Supplied text
An eukaryotic cell’s nucleus directly or indirectly controls virtually all cellular physiological activities, including initiation, regulation, and termination of enzymatic events.
It is also the repository of genetic information (the genome), housing and protecting the chromosomes and the genes that they carry. In all eukaryotic cells the nucleus is generally the largest and most centrally located cell structure, although in plant storage cells certain kinds of vacuoles may be larger and more conspicuous.
The nucleus, from the Greek word nucle (meaning “pit” or “kernel”) is the command and control center of the cell. The six basic functions of the nucleus are, first, to protect and store genes, ultimately protecting the deoxyribonucleic acid (DNA) on which the genes are organized from the rest of the cell.

Dataset records
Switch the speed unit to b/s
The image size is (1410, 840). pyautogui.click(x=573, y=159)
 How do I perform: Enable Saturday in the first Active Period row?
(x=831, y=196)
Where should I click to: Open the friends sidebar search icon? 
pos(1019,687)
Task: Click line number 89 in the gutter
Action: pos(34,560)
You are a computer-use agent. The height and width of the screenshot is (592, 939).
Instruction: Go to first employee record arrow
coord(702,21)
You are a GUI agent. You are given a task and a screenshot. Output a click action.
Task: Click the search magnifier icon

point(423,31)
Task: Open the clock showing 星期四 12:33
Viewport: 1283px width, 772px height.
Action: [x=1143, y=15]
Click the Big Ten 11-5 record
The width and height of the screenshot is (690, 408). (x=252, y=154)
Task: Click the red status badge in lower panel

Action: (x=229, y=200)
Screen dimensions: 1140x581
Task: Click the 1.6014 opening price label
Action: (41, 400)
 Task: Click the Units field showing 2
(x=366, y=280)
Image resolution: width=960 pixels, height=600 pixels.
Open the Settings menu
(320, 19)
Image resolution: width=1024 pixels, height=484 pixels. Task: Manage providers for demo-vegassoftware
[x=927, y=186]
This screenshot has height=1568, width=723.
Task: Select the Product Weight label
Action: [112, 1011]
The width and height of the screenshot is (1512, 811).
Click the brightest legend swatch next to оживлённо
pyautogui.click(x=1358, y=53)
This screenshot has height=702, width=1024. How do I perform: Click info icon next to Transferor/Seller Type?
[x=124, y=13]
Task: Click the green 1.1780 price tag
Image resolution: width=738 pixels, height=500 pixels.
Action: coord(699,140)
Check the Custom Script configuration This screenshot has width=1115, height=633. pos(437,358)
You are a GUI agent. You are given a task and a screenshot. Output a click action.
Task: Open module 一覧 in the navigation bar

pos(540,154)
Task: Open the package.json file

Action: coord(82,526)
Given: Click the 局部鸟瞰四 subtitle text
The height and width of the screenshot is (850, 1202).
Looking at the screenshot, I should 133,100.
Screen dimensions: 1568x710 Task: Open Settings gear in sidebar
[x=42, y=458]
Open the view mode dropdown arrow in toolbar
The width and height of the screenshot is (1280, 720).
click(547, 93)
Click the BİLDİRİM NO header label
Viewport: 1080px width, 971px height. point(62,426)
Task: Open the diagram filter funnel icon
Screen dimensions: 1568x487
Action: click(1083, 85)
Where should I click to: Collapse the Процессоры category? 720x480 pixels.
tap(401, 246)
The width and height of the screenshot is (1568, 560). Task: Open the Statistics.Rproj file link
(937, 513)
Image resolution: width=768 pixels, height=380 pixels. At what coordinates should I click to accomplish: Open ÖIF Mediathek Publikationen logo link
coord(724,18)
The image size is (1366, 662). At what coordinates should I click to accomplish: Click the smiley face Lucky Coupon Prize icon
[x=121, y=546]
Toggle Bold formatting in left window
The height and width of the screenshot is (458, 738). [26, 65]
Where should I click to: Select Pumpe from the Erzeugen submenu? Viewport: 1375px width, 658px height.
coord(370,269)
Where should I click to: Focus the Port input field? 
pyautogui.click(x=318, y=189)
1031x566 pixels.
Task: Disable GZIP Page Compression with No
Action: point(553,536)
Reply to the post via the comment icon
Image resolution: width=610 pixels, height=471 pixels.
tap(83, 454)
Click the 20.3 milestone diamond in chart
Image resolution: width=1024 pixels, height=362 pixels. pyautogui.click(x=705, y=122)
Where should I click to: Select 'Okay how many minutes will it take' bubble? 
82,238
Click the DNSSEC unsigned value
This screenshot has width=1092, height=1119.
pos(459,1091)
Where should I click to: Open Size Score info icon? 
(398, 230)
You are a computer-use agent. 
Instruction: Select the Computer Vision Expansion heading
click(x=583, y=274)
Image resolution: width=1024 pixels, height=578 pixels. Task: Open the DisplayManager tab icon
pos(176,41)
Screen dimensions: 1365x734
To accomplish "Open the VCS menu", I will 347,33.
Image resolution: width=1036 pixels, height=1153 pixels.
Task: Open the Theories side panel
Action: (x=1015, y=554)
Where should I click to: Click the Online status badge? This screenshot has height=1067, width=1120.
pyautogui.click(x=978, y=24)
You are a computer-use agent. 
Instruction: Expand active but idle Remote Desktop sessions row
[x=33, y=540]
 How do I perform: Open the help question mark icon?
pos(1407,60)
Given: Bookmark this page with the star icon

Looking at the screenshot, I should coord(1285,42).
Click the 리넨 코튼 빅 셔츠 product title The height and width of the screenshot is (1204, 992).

List of tasks
(1) The text on the cell nucleus says the nucleus is "generally the largest" cell structure. Explain why it says "generally."
(2) According to the text on the cell nucleus, what Greek word does the name "nucleus" come from, and what does that word mean?

Responses to the exercise
(1) It says "generally" because the rule has an exception. In plant storage cells, certain kinds of vacuoles may be larger and more conspicuous than the nucleus.

(2) It comes from the Greek word nucle, meaning "pit" or "kernel."